- **TEXT PROVIDED**
Mailer said that he “felt like a rodent” at the conference because he was leaving the Progressive Party. Indeed, he was booed at the end of his speech just as vigorously as he had been cheered before he began. He was unsure if he had spoken “out of a new and deep political conviction,” or if he was “afraid of the final wrath of those psychically starved hoodlums on the street outside.” When Irving Howe praised his bravery and candor, therefore, he was quite pleased. “I was immediately able to recognize the intellectual fingerprint of who was behind that speech—Jean Malaquais,” Howe said. When Mailer went outside, Dwight Macdonald came up to him on the street and told him he liked his speech. As Malaquais’s influence waned in the mid-1950s, Macdonald would become one of his intellectual godfathers. Mary McCarthy, Robert Lowell, and especially Howe also became close to him after the conference.
Back in Vermont, he tried to work on Barbary Shore. There were no money worries. Naked had sold 197,000 copies in eight months, earning him about $80,000 in royalties. Only Lloyd C. Douglas’s book about St. Peter, The Big Fisherman, sold more copies that year. The Mailers banked most of the royalty money. Hellman was still working on the play, but said she wouldn’t have anything ready until the fall. The plan was to ski, write, and watch Bea grow larger; she was about three months pregnant by the end of March. Mailer had written to Fig requesting him to address mail to him as Kingsley Mailer so he could “stay incognito to avoid all the literary teas.” Progress on the novel was slow; he was having difficulty finding the right tone. As he had explained in a letter to a Harvard friend, Larry Weiss, his approach alternated between “the theoretical and empirical,” or between the realistic methods employed so successfully in Naked and the Dead and the abstractions delivered to him by Malaquais. He had also been stirred by Kafka’s The Castle and told Fig he saw it as “an adult fairy tale.” He would attempt to meld all of these elements in Barbary Shore.

Recorded data:
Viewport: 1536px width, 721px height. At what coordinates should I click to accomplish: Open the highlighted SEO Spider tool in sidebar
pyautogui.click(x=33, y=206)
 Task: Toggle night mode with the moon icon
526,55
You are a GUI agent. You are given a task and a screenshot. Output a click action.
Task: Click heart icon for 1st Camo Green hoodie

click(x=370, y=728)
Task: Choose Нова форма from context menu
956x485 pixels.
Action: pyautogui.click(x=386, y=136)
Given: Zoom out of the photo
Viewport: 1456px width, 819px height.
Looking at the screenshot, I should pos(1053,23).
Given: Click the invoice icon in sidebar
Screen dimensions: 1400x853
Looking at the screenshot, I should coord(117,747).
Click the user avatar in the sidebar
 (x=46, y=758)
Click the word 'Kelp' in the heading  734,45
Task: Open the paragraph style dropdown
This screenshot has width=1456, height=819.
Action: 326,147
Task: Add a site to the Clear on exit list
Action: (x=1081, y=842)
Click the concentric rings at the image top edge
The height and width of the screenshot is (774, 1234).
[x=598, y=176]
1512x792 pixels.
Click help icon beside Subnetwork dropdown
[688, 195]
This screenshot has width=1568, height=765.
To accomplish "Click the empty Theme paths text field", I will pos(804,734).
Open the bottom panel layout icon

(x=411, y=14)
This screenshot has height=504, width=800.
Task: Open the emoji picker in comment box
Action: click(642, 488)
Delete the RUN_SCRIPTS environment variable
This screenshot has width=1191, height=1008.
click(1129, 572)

- **TASK PROMPT**
Set down the full passage about Mailer and Barbary Shore, word for word.

- **WRITTEN ANSWER**
Mailer said that he “felt like a rodent” at the conference because he was leaving the Progressive Party. Indeed, he was booed at the end of his speech just as vigorously as he had been cheered before he began. He was unsure if he had spoken “out of a new and deep political conviction,” or if he was “afraid of the final wrath of those psychically starved hoodlums on the street outside.” When Irving Howe praised his bravery and candor, therefore, he was quite pleased. “I was immediately able to recognize the intellectual fingerprint of who was behind that speech—Jean Malaquais,” Howe said. When Mailer went outside, Dwight Macdonald came up to him on the street and told him he liked his speech. As Malaquais’s influence waned in the mid-1950s, Macdonald would become one of his intellectual godfathers. Mary McCarthy, Robert Lowell, and especially Howe also became close to him after the conference.
Back in Vermont, he tried to work on Barbary Shore. There were no money worries. Naked had sold 197,000 copies in eight months, earning him about $80,000 in royalties. Only Lloyd C. Douglas’s book about St. Peter, The Big Fisherman, sold more copies that year. The Mailers banked most of the royalty money. Hellman was still working on the play, but said she wouldn’t have anything ready until the fall. The plan was to ski, write, and watch Bea grow larger; she was about three months pregnant by the end of March. Mailer had written to Fig requesting him to address mail to him as Kingsley Mailer so he could “stay incognito to avoid all the literary teas.” Progress on the novel was slow; he was having difficulty finding the right tone. As he had explained in a letter to a Harvard friend, Larry Weiss, his approach alternated between “the theoretical and empirical,” or between the realistic methods employed so successfully in Naked and the Dead and the abstractions delivered to him by Malaquais. He had also been stirred by Kafka’s The Castle and told Fig he saw it as “an adult fairy tale.” He would attempt to meld all of these elements in Barbary Shore.